"El señor César era muy rutinario. Todos los domingos por la mañana se levantaba tarde, daba vueltas por casa en pijama y a las once se afeitaba, dejando abierta la puerta del baño.
Aquel era el momento esperado por su hijo Francisco, que tenía solo seis años, pero manifestaba ya una inclinación por la medicina y la cirugía. Francisco tomaba el paquete de algodón hidrófilo, la botellita de alcohol desnaturalizado, el sobre de los esparadrapos, entraba al baño y se sentaba en el taburete a esperar.
-¿Qué hay? -pregunta el señor César, enjabonándose la cara.

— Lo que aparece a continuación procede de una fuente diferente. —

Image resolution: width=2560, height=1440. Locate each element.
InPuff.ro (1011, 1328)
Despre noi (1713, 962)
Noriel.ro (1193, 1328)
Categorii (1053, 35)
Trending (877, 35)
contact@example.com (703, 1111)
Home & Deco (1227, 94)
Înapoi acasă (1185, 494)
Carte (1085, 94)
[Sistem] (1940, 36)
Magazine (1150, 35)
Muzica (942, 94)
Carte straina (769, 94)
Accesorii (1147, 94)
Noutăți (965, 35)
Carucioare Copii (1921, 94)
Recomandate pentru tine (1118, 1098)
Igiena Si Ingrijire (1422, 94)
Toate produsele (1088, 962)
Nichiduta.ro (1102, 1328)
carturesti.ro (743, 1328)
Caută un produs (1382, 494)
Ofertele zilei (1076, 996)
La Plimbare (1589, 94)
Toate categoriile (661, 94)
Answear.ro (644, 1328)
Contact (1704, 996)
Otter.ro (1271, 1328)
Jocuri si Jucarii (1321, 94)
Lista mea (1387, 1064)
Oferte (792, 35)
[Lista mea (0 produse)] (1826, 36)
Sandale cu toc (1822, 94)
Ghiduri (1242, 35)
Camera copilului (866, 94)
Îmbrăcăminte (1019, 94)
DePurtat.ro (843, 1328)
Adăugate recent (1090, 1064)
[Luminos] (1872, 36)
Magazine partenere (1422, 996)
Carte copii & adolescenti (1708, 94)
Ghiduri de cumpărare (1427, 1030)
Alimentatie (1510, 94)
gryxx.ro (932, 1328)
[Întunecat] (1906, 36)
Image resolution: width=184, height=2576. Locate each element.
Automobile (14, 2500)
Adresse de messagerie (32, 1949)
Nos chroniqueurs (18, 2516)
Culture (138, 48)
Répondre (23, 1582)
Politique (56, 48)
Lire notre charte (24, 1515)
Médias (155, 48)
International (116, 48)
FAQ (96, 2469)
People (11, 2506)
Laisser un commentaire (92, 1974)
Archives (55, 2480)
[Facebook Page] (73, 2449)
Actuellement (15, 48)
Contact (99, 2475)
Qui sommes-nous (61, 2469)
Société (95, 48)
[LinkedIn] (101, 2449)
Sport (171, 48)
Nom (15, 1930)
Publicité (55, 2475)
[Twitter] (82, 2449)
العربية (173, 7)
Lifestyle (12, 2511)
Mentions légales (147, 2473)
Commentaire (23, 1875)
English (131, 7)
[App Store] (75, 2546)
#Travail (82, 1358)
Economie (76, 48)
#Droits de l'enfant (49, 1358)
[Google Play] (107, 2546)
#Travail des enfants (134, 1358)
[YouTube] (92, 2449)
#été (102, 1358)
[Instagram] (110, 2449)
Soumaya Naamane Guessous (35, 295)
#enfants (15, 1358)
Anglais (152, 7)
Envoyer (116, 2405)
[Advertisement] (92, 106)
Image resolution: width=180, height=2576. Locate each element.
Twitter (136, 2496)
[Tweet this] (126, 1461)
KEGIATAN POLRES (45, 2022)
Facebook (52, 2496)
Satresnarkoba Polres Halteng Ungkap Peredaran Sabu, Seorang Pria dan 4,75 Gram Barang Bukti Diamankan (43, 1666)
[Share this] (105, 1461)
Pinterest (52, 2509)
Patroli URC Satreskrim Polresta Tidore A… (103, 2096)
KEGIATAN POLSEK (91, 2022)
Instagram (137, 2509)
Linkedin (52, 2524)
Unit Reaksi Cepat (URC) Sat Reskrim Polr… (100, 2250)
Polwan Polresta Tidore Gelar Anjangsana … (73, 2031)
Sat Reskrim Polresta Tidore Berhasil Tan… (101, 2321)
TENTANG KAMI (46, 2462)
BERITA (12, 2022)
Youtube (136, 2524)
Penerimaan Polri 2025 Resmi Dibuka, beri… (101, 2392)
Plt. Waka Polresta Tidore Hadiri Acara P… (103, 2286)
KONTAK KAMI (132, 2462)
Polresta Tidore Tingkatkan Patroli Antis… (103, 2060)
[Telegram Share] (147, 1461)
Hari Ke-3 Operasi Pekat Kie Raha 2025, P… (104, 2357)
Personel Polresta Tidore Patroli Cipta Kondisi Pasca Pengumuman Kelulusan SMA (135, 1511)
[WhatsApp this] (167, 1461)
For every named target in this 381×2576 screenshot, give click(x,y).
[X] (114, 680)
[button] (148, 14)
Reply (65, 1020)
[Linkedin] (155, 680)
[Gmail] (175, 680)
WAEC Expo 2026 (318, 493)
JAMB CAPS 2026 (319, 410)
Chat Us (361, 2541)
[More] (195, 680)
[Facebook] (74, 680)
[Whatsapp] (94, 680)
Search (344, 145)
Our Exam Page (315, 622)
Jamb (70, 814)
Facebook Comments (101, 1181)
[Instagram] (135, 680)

Los otros días de la semana se afeitaba con la máquina eléctrica, pero el domingo usaba todavía el jabón y las cuchillas. Francisco se torcía en el pequeño asiento, serio, sin responder.
-¿Entonces?
-Bien -decía Francisco- puede ser que tú te cortes. Entonces yo te curaré.
-Ya -decía el señor César.
-Pero no te cortes a propósito como el domingo pasado -decía Francisco severamente-, a propósito no vale.
-De acuerdo -decía el señor César.
Pero cortarse sin hacerlo aposta no lo lograba. Intentaba equivocarse sin quererlo, pero es difícil y casi imposible. Hacía de todo para estar distraído, pero no podía. Finalmente, aquí o allá, el corte llegaba y Francisco podía entrar en acción. Secaba el hilo de sangre, desinfectaba, pegaba el esparadrapo. Así cada domingo el señor César regalaba un hilo de sangre a su hijo, y Francisco estaba convencido de ser útil a su distraído padre."